Instruction:
Rewrite the data below from the line containing "Image resolution: width=846" through the end of the data, replacing "Tap" with "Press" and leaving everything else unchanged. Leave the pictures out of your answer.

— BEGIN —

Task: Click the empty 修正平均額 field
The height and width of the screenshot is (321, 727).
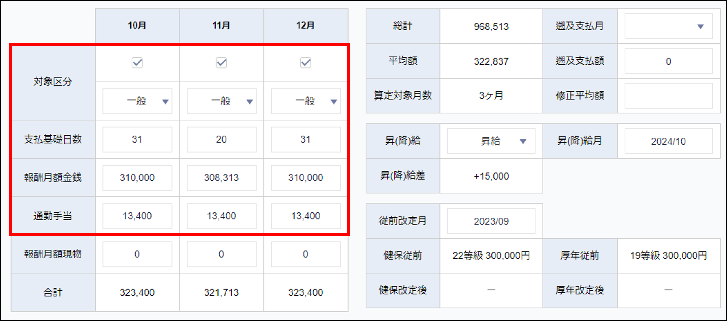Action: click(x=668, y=96)
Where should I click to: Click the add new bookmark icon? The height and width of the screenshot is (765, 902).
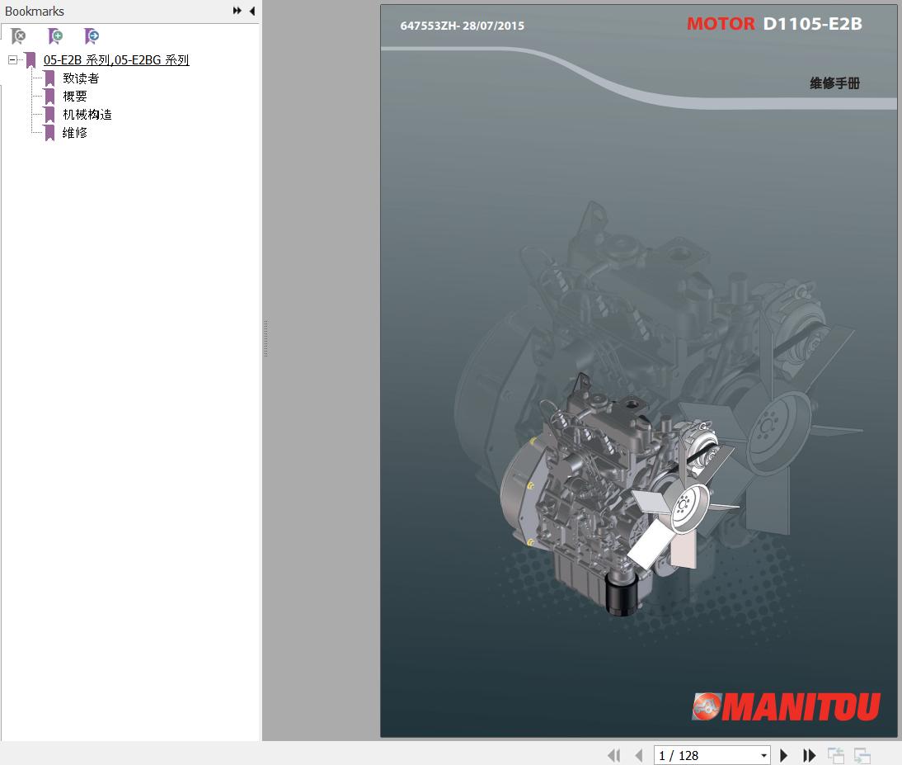point(55,36)
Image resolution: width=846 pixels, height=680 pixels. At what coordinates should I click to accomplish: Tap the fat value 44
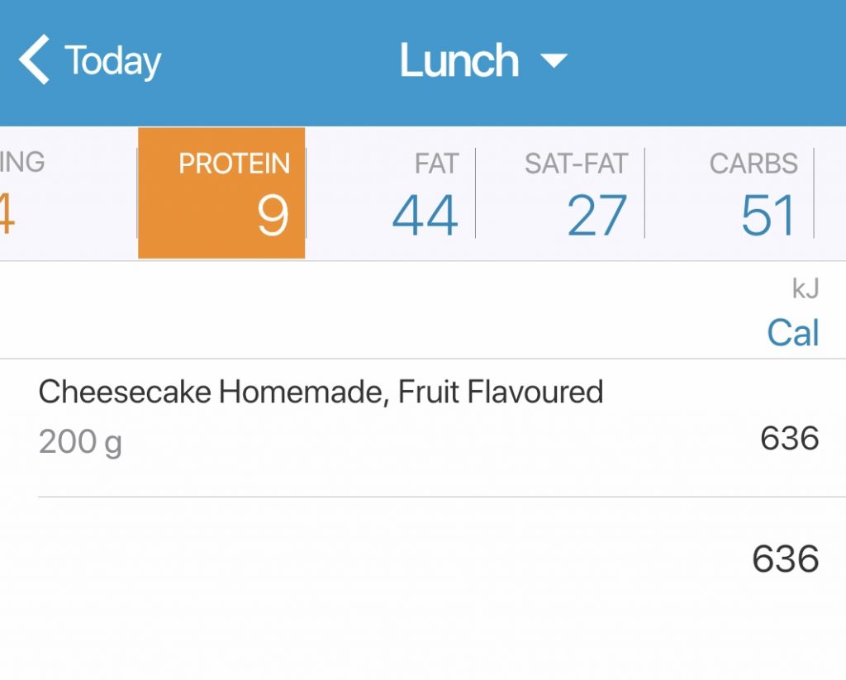[x=424, y=214]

— END —

Solution for this problem:
Image resolution: width=846 pixels, height=680 pixels. At what coordinates should I click to accomplish: Press the fat value 44
[x=424, y=214]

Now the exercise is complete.